Antibiotics save lives, but antibiotics can have negative effects. When patients have bacterial infections, we want to treat them to prevent complications of the bacterial infection, but not treat them for an excessive duration. So we have a Goldilocks problem — we want antibiotic duration to be just right — neither too short or too long.
Some clinical conditions have adequate research to define the Goldilocks duration. Community acquired pneumonia only requires five days of antibiotics, if the patient is clinically stable at three days. We know that five days is sufficient, so if we give antibiotics for 7 or 10 days, the patient gets exposed to unnecessary antibiotics.
Unfortunately, this example is rather unusual. We have learned antibiotic duration without the teaching (and guidelines) having an evidence base.
So a new movement suggests that we should tell patients to stop the antibiotics when they feel better. The antibiotic course has had its day.
The concept of an antibiotic course ignores the fact that patients may respond differently to the same antibiotic, depending on diverse patient and disease factors. Currently, we largely ignore this fact and instead make indication specific recommendations for antibiotic duration that are based on poor evidence. This situation is changing in hospital practice, where biomarkers of treatment response such as procalcitonin can guide when to stop antibiotic treatment. Outside hospital, where repeated testing may not be feasible, patients might be best advised to stop treatment when they feel better, in direct contradiction of WHO advice. Of note, a recent clinical trial found that using fever resolution to guide stopping antibiotics in community acquired pneumonia halved the average duration of antibiotic treatment without affecting clinical success. Further similar studies are needed.
So this interesting idea got published in the British Medical Journal. But does subjectivity get us to the Goldilocks duration? So this article argues against the BMJ opinion piece: Why you really should take your full course of antibiotics.
So, knowing what you now know, do you think stopping a course of antibiotics when you feel better as opposed to completing the course is a good idea? It may be the case that your infection is completely clear by day two of your five-day course, but it’s equally possible that a small population remains that can grow back and reinfect you. More research and clinical trials (as also noted in the BMJ article) are required in order to fully understand and adjust the lengths of antibiotic courses, but, in my opinion as a microbiologist, the risks of taking an insufficient course significantly outweigh the benefits.
As you might imagine, I do not think this opinion gets us to the Goldilocks duration.
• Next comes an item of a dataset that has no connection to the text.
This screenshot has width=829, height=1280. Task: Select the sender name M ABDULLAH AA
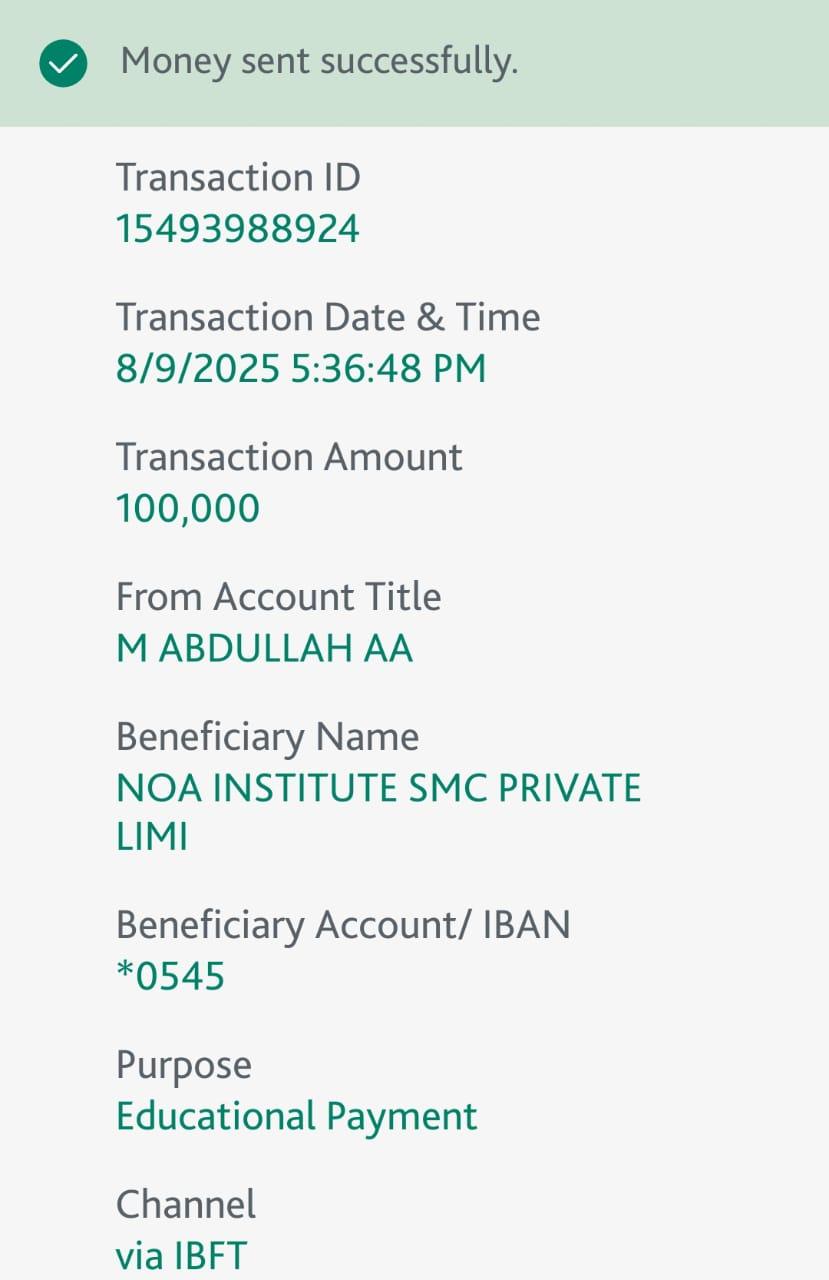[x=264, y=649]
In 2000, Zwart and colleagues published a study of placebo versus three days penicillin versus seven days penicillin for severe adult pharyngitis (defined as a Centor score of 3 or 4). Their results are instructive:
Patients who took penicillin for seven days showed a permanent resolution of sore throat 1.9 and 1.7 days sooner than those who took penicillin for three days or placebo respectively. During the first three days of treatment, patients in the three-day penicillin group showed a similar resolution of symptoms to those in the seven-day penicillin group. However, 40 percent (77 of 194) of the three-day penicillin group had a temporary resolution of symptoms, which recurred later that week, against 5 percent (10 of 190) of the seven-day penicillin group. This finding accounts for the difference between the two penicillin groups in the Kaplan-Meier curves during the first three days. Using the definition of permanent resolution of symptoms, patients in the three-day group did not recover more rapidly than those in the placebo group. Analgesic use until day 4 was similar in all three groups. From day 1 until day 7, however, the proportion of patients taking analgesics declined from 61 percent to 5 percent in the seven-day penicillin group, whereas in the two other treatment groups the reduction from day 4 until day 7 was considerably smaller.
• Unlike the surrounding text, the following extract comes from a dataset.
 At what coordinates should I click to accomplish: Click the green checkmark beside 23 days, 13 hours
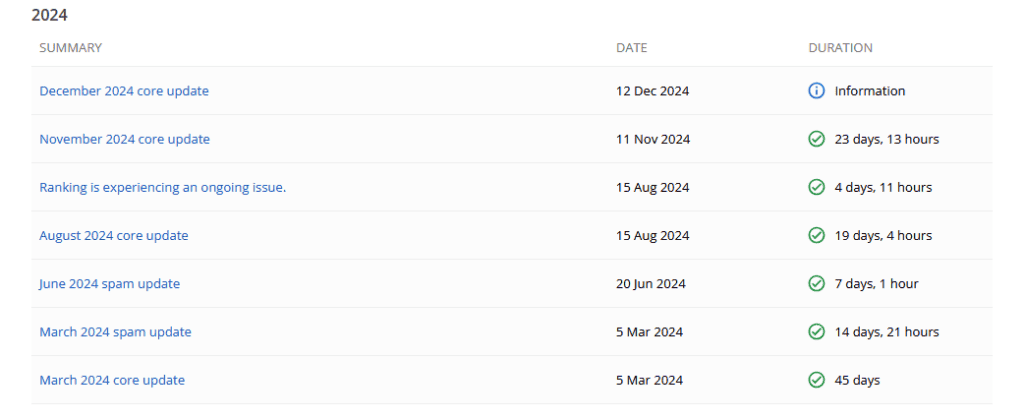pyautogui.click(x=816, y=139)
So to reach the Goldilocks duration recommendations, we need more research. We will have more side effects if we encourage patients to take unnecessary long antibiotic courses, but we will have patients relapse if we do not give antibiotics for an adequate duration. Perhaps in the sore throat example, five days might be satisfactory, but we do not have the data, so it remains seven days for now.
Both sides have salient points in this debate, but we cannot judge the debate until we get better duration studies. We must encourage the infectious disease community to expand their work on this question so that we can give antibiotics for the proper duration. Currently, we are really just guessing for most infections.
Robert Centor is an internal medicine physician who blogs at DB’s Medical Rants.